The Bengal And Savannah Are Very Different Cats!
Many people attending a cat show might be confused by the difference between Bengals and Savannahs. After all, they are quite similar to the untrained eye. However, nothing could be further than the truth. Bengals and Savannahs are completely different lineages each originating from a very unique wild cat.
The Savannah has been developed by a handful of breeders and they are struggling to keep up with the demand. Unlike the Bengal which is descended from the small Asian Leopard Cat, Savannahs are derived from the African Serval Cat (ASC) which in some cases can be the size of a Golden Retriever, stretching to 56 inches from nose to tail! The name Serval is derived from the Portuguese for Wolf-Deer and that pretty well sums up the ferocity and size of this wild cat. They prefer to live in East African Savannahs, thus the name of their domestic-cross offspring breed.
Some Bengals were used in the crosses with the ASC to derive the current breed, along with Egyptian Maus, Oriental Shorthairs and other domestic cats.
After many years of trying to mate a huge ASC with a teeny weeny domestic kitty (ouch!), Pennsylvania breeder Judy Frank finally succeeded in the mid '80s. The current "state of the art" in Savannahs produces a cat about half the size of the ASC ancestor and weighing in at a (huge by Bengal standards) maximum of 30 pounds.
If you thought that Bengal breeding was a difficult task, you might not even want to consider Savannahs. Up to F3s and some F4s the males are sterile. F5 is the legitimate limit of Savannah to Savannah breeding, thus current breeders have little choice but to continue maintaining their ASC studs.
F1 is always the offspring of breeding a Serval and a domestic cat.
F2 is the offspring of an F1 Savannah cat bred to a suitable male domestic cat.

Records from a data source
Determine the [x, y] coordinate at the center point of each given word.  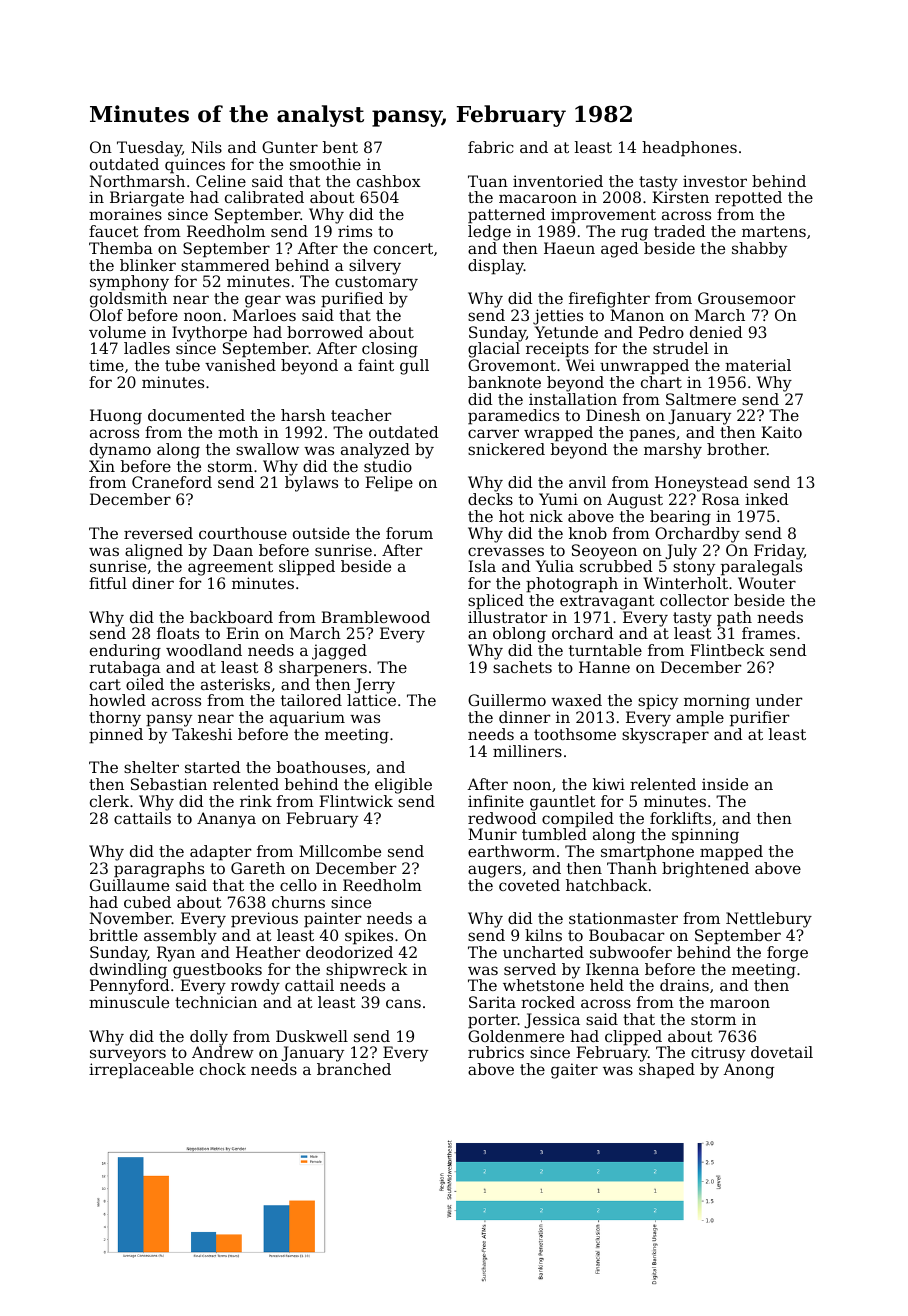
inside [725, 784]
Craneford [172, 482]
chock [223, 1069]
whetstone [543, 985]
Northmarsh [137, 181]
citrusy [718, 1054]
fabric [491, 147]
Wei [580, 365]
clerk [109, 801]
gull [414, 367]
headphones [689, 149]
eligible [403, 786]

**Exercise**
Pick up the text above on Bengal and Savannah cats after its last sentence and keep writing it.

**In response**
F3 is the offspring of an F2 Savannah cat with a suitable male domestic cat.
F4 is the offspring of an F3 Savannah parent.
F5 is the offspring of an F4 Savannah parent.
Savannahs are very Bengal-like in their personalities and have all of the domestic qualities of other household cats. They'll eat just about anything a regular cat will and can be litterbox trained. The Savannah is a graceful, athletic and powerfully-built kitty with Bengal-like spotted coats. Some Savannahs are striped which is a no-no in the Bengal world, but accepted and welcomed among their breed. Also similar to Bengals, Savannahs are chatter-boxes and they will constantly engage you in very specific feline conversations.
One of the most striking markings on the Savannah can be found around their eyes, where they have a unique and very wild-looking "tear-drop" mascara. The Savannah is also bred for large, directional ears at a time when Bengal breeders (for some unknown reason) are trying to make their cats' ears disappear outright! The big ears highlight the triangulation of the face that can be quite breath-taking when seen straight-on. Savannahs come in all sorts of colors from black or black smoke to brown spotted or silver spotted tabby.
The TICA standard calls for:
Torso: Long and almost oriental but more massive. When viewed from the side the chest and flank form a long triangle. When viewed from the front the cat appears narrow due to the extreme length of legs, depth of body and length of neck.
Legs: Strong and slender, yet sturdy. The feet are small with long toes.
Tail: Sturdy, thick and three-quarters the length of the average cat's tail. When the cat is at attention it should be, at times, curled up and back slightly over the rump.
These standards make for a very attractive and distinctive cat, but always keep in mind that no matter how beautiful a Savannah can be, they'll never have the unique Bengal Magic Glitter!